SUPPLIED PASSAGE ▸
'''

A central Republican criticism of the $1.9 trillion Covid “stimulus” Democrats plan to ram through Capitol Hill is that taxes will have to rise eventually to pay back all the debt funding this spree. That’s more controversial than it ought to be—Democrats and their intellectual enablers seem certain money grows on trees—but it also elides an interesting question: Which taxes?
This is what no one bothered to talk about when Federal Reserve Chairman Jerome Powell testified to Congress this week about the current conduct of monetary policy—and yes, I mean taxation. Theorists and practitioners increasingly blur the lines between monetary and fiscal policy on the spending side of the government’s ledger. The next shoe to drop will be the entanglement between the Fed and Treasury on the revenue side.
Mr. Powell already does his part and then some by suppressing government borrowing costs for that large and growing portion of the federal budget Congress chooses to pluck out of thin air. This commitment was on display this week, although only obliquely since convention dictates no one admit the Fed cares about the government’s financing needs.

'''

Collected data entries ▸
'''

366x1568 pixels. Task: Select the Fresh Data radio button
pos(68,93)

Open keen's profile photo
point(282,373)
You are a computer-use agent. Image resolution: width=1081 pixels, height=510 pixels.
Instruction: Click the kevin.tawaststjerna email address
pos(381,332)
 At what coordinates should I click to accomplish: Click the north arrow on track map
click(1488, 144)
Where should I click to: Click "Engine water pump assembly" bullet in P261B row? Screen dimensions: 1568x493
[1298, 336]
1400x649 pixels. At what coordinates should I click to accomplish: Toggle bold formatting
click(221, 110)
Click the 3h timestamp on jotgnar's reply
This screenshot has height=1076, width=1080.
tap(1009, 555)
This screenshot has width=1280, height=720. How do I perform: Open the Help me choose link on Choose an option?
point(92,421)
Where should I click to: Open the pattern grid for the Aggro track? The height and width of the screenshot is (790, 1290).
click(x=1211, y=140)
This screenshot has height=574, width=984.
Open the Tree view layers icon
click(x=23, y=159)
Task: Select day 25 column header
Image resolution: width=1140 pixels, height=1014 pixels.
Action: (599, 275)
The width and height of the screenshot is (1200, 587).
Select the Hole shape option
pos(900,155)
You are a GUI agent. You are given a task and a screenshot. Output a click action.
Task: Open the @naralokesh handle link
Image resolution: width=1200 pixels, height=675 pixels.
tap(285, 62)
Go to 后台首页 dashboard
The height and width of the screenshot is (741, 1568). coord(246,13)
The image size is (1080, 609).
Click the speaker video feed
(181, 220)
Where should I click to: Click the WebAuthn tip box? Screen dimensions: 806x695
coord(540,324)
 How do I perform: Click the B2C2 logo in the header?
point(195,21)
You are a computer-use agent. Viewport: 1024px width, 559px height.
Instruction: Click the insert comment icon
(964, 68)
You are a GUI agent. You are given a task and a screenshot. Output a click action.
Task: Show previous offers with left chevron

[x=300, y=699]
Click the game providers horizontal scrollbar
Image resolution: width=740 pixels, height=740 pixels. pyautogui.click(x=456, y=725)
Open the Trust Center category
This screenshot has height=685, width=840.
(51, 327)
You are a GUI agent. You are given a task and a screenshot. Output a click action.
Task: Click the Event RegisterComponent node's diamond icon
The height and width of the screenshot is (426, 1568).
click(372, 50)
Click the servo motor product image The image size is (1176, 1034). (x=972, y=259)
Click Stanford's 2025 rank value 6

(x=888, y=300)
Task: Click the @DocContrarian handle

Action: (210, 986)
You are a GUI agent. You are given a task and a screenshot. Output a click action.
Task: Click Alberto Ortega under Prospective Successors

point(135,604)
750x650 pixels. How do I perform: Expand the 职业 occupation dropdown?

'''

THE PROBLEM ▸ Write the next part of the commentary on the Covid stimulus and the Federal Reserve, starting after its final sentence. These entries have no connection to the commentary on the Covid stimulus and the Federal Reserve.

ANSWER TO THIS EXERCISE ▸
Mr. Powell talked up the Fed’s ability to stimulate economic growth as Covid-19 recedes, touted the stimulative potential of the kind of fiscal blowout Democrats are contemplating—and still predicted economic growth sluggish enough to justify low rates for a protracted period while also expressing a willingness to sustain exceptionally loose policy through any short bouts of inflation this nongrowth might produce. If this sounds contradictory, remember the only point that matters is the one lawmakers (and markets) actually heard: Low federal borrowing rates forever, no matter what happens.
Expect monetary policy to bleed slowly but surely into tax matters as well. The vector will be capital-gains taxation, which is booming in the current recession, contrary to all economic logic.